Supplied data
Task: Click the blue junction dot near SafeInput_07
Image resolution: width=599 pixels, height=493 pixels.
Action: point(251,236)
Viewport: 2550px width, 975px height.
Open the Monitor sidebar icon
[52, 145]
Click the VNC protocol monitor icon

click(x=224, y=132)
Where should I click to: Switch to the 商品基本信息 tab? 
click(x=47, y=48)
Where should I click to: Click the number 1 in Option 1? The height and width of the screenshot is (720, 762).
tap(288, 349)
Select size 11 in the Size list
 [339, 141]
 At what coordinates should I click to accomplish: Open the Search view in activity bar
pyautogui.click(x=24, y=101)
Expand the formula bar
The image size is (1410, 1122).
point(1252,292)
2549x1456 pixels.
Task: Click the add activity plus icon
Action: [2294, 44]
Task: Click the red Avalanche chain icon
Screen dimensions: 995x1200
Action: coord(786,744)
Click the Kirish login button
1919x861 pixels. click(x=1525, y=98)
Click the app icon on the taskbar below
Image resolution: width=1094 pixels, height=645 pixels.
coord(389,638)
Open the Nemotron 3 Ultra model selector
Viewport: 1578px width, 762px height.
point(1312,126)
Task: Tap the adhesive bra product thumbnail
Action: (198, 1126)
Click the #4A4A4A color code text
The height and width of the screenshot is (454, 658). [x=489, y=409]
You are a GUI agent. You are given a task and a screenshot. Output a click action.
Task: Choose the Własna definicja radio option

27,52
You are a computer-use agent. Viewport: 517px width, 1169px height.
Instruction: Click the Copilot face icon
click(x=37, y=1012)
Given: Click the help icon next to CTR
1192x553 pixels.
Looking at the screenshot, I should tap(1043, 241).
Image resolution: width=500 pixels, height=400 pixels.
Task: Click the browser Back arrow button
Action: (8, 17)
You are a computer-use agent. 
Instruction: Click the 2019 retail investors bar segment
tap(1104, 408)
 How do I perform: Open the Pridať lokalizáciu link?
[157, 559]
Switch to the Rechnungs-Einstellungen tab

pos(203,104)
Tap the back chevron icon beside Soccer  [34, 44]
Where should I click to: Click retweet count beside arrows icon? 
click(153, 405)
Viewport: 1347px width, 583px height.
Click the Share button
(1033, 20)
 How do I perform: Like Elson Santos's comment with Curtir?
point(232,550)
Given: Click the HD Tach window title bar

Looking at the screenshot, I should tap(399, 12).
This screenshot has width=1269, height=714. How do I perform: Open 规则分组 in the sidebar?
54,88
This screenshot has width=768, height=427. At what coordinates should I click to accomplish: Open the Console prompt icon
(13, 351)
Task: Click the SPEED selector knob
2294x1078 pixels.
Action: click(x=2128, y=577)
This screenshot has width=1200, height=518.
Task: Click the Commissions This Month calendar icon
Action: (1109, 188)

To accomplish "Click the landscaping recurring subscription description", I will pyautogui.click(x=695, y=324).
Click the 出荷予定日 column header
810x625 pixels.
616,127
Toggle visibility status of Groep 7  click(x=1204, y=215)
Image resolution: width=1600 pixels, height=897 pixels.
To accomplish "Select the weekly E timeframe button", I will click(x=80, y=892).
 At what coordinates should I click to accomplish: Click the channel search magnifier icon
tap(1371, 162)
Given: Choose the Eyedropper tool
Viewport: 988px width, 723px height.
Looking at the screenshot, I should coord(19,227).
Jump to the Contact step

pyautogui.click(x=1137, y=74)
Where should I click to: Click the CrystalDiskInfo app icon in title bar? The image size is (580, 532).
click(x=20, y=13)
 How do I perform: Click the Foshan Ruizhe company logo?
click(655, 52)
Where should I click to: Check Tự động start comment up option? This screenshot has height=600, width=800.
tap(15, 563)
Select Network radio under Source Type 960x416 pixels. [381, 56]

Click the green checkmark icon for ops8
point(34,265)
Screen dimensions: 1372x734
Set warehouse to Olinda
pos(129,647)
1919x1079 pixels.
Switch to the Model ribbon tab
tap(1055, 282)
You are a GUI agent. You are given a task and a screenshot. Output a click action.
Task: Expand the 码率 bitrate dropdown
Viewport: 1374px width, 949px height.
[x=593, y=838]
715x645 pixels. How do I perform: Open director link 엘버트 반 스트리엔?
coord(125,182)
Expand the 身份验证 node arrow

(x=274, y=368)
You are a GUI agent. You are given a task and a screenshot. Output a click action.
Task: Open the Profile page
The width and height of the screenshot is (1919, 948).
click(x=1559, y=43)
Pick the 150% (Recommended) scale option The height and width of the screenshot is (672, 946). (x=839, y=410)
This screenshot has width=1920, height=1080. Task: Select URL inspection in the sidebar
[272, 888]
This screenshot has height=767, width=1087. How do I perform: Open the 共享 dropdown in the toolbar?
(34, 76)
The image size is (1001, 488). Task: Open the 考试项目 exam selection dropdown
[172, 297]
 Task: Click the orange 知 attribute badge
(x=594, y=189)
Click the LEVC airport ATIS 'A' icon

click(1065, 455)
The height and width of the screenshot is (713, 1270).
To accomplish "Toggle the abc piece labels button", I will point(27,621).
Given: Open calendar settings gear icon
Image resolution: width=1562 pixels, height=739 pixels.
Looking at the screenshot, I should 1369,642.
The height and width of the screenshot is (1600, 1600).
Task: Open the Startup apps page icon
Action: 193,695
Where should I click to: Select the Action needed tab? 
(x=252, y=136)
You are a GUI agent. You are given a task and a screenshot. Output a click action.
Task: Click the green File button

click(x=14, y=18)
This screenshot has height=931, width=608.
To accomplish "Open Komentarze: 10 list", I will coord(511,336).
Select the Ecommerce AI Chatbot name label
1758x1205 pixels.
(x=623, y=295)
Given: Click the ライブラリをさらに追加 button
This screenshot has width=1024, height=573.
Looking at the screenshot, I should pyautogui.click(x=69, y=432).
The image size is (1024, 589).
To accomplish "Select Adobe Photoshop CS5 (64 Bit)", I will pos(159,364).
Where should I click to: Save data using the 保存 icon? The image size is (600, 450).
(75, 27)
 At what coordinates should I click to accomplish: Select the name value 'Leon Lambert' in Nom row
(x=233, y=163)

Task details
A precise copy of the whole listing is the expected answer.

Task solution
Task: Click the blue junction dot near SafeInput_07
Image resolution: width=599 pixels, height=493 pixels.
Action: point(251,236)
Viewport: 2550px width, 975px height.
Open the Monitor sidebar icon
[52, 145]
Click the VNC protocol monitor icon

click(x=224, y=132)
Where should I click to: Switch to the 商品基本信息 tab? 
click(x=47, y=48)
Where should I click to: Click the number 1 in Option 1? The height and width of the screenshot is (720, 762).
tap(288, 349)
Select size 11 in the Size list
 [339, 141]
 At what coordinates should I click to accomplish: Open the Search view in activity bar
pyautogui.click(x=24, y=101)
Expand the formula bar
The image size is (1410, 1122).
point(1252,292)
2549x1456 pixels.
Task: Click the add activity plus icon
Action: [2294, 44]
Task: Click the red Avalanche chain icon
Screen dimensions: 995x1200
Action: coord(786,744)
Click the Kirish login button
1919x861 pixels. click(x=1525, y=98)
Click the app icon on the taskbar below
Image resolution: width=1094 pixels, height=645 pixels.
coord(389,638)
Open the Nemotron 3 Ultra model selector
Viewport: 1578px width, 762px height.
point(1312,126)
Task: Tap the adhesive bra product thumbnail
Action: (198, 1126)
Click the #4A4A4A color code text
The height and width of the screenshot is (454, 658). [x=489, y=409]
You are a GUI agent. You are given a task and a screenshot. Output a click action.
Task: Choose the Własna definicja radio option

27,52
You are a computer-use agent. Viewport: 517px width, 1169px height.
Instruction: Click the Copilot face icon
click(x=37, y=1012)
Given: Click the help icon next to CTR
1192x553 pixels.
Looking at the screenshot, I should tap(1043, 241).
Image resolution: width=500 pixels, height=400 pixels.
Task: Click the browser Back arrow button
Action: (8, 17)
You are a computer-use agent. 
Instruction: Click the 2019 retail investors bar segment
tap(1104, 408)
 How do I perform: Open the Pridať lokalizáciu link?
[157, 559]
Switch to the Rechnungs-Einstellungen tab

pos(203,104)
Tap the back chevron icon beside Soccer  [34, 44]
Where should I click to: Click retweet count beside arrows icon? 
click(153, 405)
Viewport: 1347px width, 583px height.
Click the Share button
(1033, 20)
 How do I perform: Like Elson Santos's comment with Curtir?
point(232,550)
Given: Click the HD Tach window title bar

Looking at the screenshot, I should tap(399, 12).
This screenshot has width=1269, height=714. How do I perform: Open 规则分组 in the sidebar?
54,88
This screenshot has width=768, height=427. At what coordinates should I click to accomplish: Open the Console prompt icon
(13, 351)
Task: Click the SPEED selector knob
2294x1078 pixels.
Action: click(x=2128, y=577)
This screenshot has width=1200, height=518.
Task: Click the Commissions This Month calendar icon
Action: (1109, 188)

To accomplish "Click the landscaping recurring subscription description", I will pyautogui.click(x=695, y=324).
Click the 出荷予定日 column header
810x625 pixels.
616,127
Toggle visibility status of Groep 7  click(x=1204, y=215)
Image resolution: width=1600 pixels, height=897 pixels.
To accomplish "Select the weekly E timeframe button", I will click(x=80, y=892).
 At what coordinates should I click to accomplish: Click the channel search magnifier icon
tap(1371, 162)
Given: Choose the Eyedropper tool
Viewport: 988px width, 723px height.
Looking at the screenshot, I should coord(19,227).
Jump to the Contact step

pyautogui.click(x=1137, y=74)
Where should I click to: Click the CrystalDiskInfo app icon in title bar? The image size is (580, 532).
click(x=20, y=13)
 How do I perform: Click the Foshan Ruizhe company logo?
click(655, 52)
Where should I click to: Check Tự động start comment up option? This screenshot has height=600, width=800.
tap(15, 563)
Select Network radio under Source Type 960x416 pixels. [381, 56]

Click the green checkmark icon for ops8
point(34,265)
Screen dimensions: 1372x734
Set warehouse to Olinda
pos(129,647)
1919x1079 pixels.
Switch to the Model ribbon tab
tap(1055, 282)
You are a GUI agent. You are given a task and a screenshot. Output a click action.
Task: Expand the 码率 bitrate dropdown
Viewport: 1374px width, 949px height.
[x=593, y=838]
715x645 pixels. How do I perform: Open director link 엘버트 반 스트리엔?
coord(125,182)
Expand the 身份验证 node arrow

(x=274, y=368)
You are a GUI agent. You are given a task and a screenshot. Output a click action.
Task: Open the Profile page
The width and height of the screenshot is (1919, 948).
click(x=1559, y=43)
Pick the 150% (Recommended) scale option The height and width of the screenshot is (672, 946). (x=839, y=410)
This screenshot has width=1920, height=1080. Task: Select URL inspection in the sidebar
[272, 888]
This screenshot has height=767, width=1087. How do I perform: Open the 共享 dropdown in the toolbar?
(34, 76)
The image size is (1001, 488). Task: Open the 考试项目 exam selection dropdown
[172, 297]
 Task: Click the orange 知 attribute badge
(x=594, y=189)
Click the LEVC airport ATIS 'A' icon

click(1065, 455)
The height and width of the screenshot is (713, 1270).
To accomplish "Toggle the abc piece labels button", I will point(27,621).
Given: Open calendar settings gear icon
Image resolution: width=1562 pixels, height=739 pixels.
Looking at the screenshot, I should 1369,642.
The height and width of the screenshot is (1600, 1600).
Task: Open the Startup apps page icon
Action: 193,695
Where should I click to: Select the Action needed tab? 
(x=252, y=136)
You are a GUI agent. You are given a task and a screenshot. Output a click action.
Task: Click the green File button

click(x=14, y=18)
This screenshot has height=931, width=608.
To accomplish "Open Komentarze: 10 list", I will coord(511,336).
Select the Ecommerce AI Chatbot name label
1758x1205 pixels.
(x=623, y=295)
Given: Click the ライブラリをさらに追加 button
This screenshot has width=1024, height=573.
Looking at the screenshot, I should pyautogui.click(x=69, y=432).
The image size is (1024, 589).
To accomplish "Select Adobe Photoshop CS5 (64 Bit)", I will pos(159,364).
Where should I click to: Save data using the 保存 icon? The image size is (600, 450).
(75, 27)
 At what coordinates should I click to accomplish: Select the name value 'Leon Lambert' in Nom row
(x=233, y=163)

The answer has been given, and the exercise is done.